|Man Without Qualities|
Monday, June 12, 2006
In 1990 Peru was being savaged by its own "insurgency." That "insurgency" took the form of the neo-Maoist terrorist organization called "Shining Path" - which was at the time busy demolishing as much of Peru's infrastructure and urban fabric, and killing as many middle-class Peruvians, as it could manage. The Shining Path meant by such methods to bring down the reasonably democratic government of Peru. The parallels with Iraq, at least on the surface, are clear.
Alberto Fujimori, a son of Japanese immigrants, was an academic and university president when he scored a surprise victory over novelist Mario Vargas Lhosa and became Peru's president. Fujimori has said that Peru was "an interesting challenge": Cocaine was a $1 billion a year export, inflation was at 7,500 percent and the use of violence as a political tool by the Shining Path and MRTA tore Peru up pretty thoroughly and had come close to tearing it completely apart into social chaos. The Shining Path is believed to have killed more than 10,000 people. In some respects Peru was worse off than Iraq is today.
Nobody seems to dispute that Alberto Fujimori's government extinguished the Shining Path - although there are those who claim the biggest steps were accomplished by "ordinary police work" and not the thuggish, admittedly uber-violent, and perhaps murderous methods of Vladimir Montesinos.
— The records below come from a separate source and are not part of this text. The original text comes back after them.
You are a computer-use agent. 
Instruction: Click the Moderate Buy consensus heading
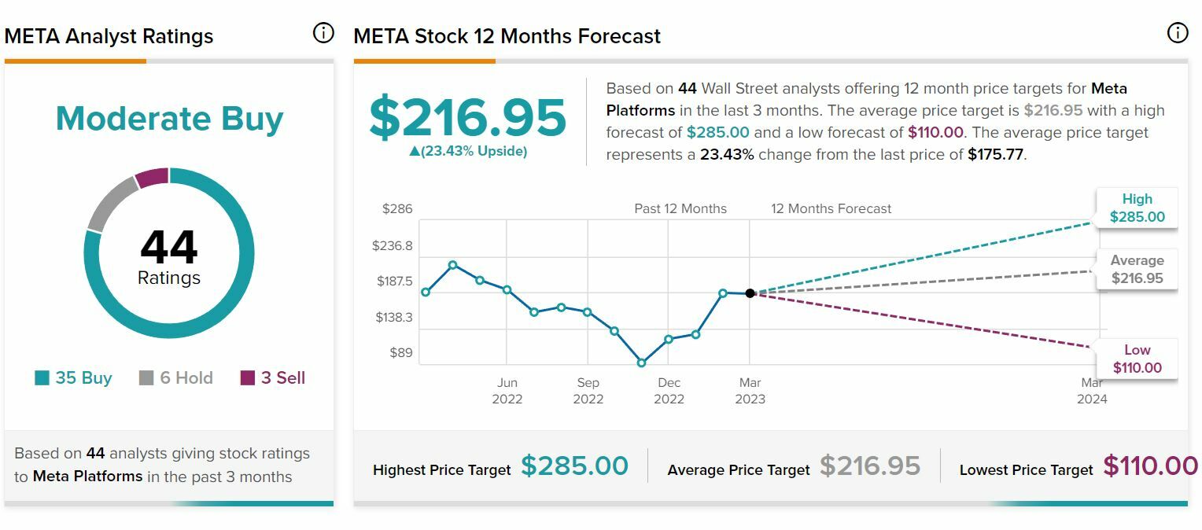pos(169,119)
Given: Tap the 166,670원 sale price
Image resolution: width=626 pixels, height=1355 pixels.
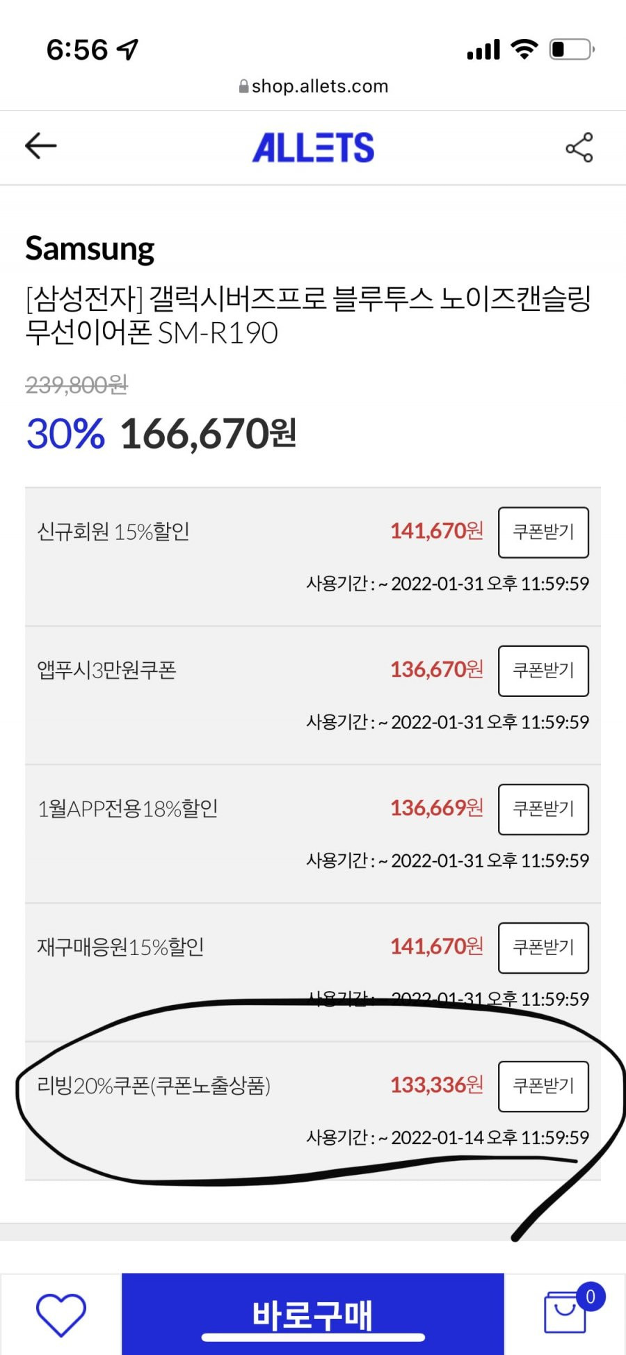Looking at the screenshot, I should (208, 433).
Montesinos was Fujimori's de facto head of Peruvian security (MRTA) who was ultimately disgraced and found to have been highly corrupt. Whatever the ways and means, most observers agree that the biggest step in terminating the Shining Path was the celebrated capture of its founder Abimael Guzman - himself a murderous academic who directed and had essentially created the Shining Path.
The death of Zarqawi is not a perfect analogue to the capture of Guzman. For one thing, the Shining Path was essentially the only "insurgency" challenging the Peruvian state. There was no good replacement for Guzman. Some have argued that Zarqawi will simply be replaced as head of al Qaida in Iraq, and his war will go on. But as far as I can see, such speculation is not supported by any real evidence one way or the other. Moreover, there have been reports that Zarqawi's particular ultra-violent and promiscuous form of insurgency was by no means favored by his al Qaida generally. It certainly rankled lots of fellow Arabs - including Jordanians - who otherwise might have been inclined to look the other way. So Zarqawi's vision may have been rather personal, and (if that is so) eliminating Zarqawi may be a better analogue to capturing Guzman than at first meets the eye.
Two documentaries have recently been created about Fujimori's confrontation with Guzman and his Shining Path: The Fall of Fujimori and State of Fear. The Fall of Fujimori shows some real efforts at balance by its maker - although the maker's own beliefs do seem to show through (which is not all bad, since she's a nice person). And it's very well done in most respects, especially the interviews with Fujimori himself and his daughter and the use of archival film. In contrast, State of Fear is a ludicrous piece of agitprop and an attempt to equate current American anti-terrorism efforts with Peru's excesses under Fujimori. But the films are in agreement with the conclusions that taking a single man - Guzman - from the field made a huge difference in the course of the Peruvian anti-terrorist effort. Less comforting, they also both persuasively argue that after the Shining Path was in fact defeated the exceptional powers assumed by the Peruvian government were put to increasingly pernicious use.
Contrary to these film makers (especially the second), I do not believe there is much of a parallel with the US here. But there may be a very important parallel with respect to what we might expect from a post-insurgency Iraq, one forged in the smithy of counter-terrorism politics. That picture is not pretty at all. But at least one has to assume the extinction of the Iraq insurgency before having to contemplate the form of post-insurgency Iraq. In any event, Peru has today largely recovered.
UPDATE: Brett Stephens has some very interesting observations on how the nature of the insurgency may change, and some further information as to how Zarqawi had become estranged from many people one would think have to be on the side of a successful "insurgent" in Iraq.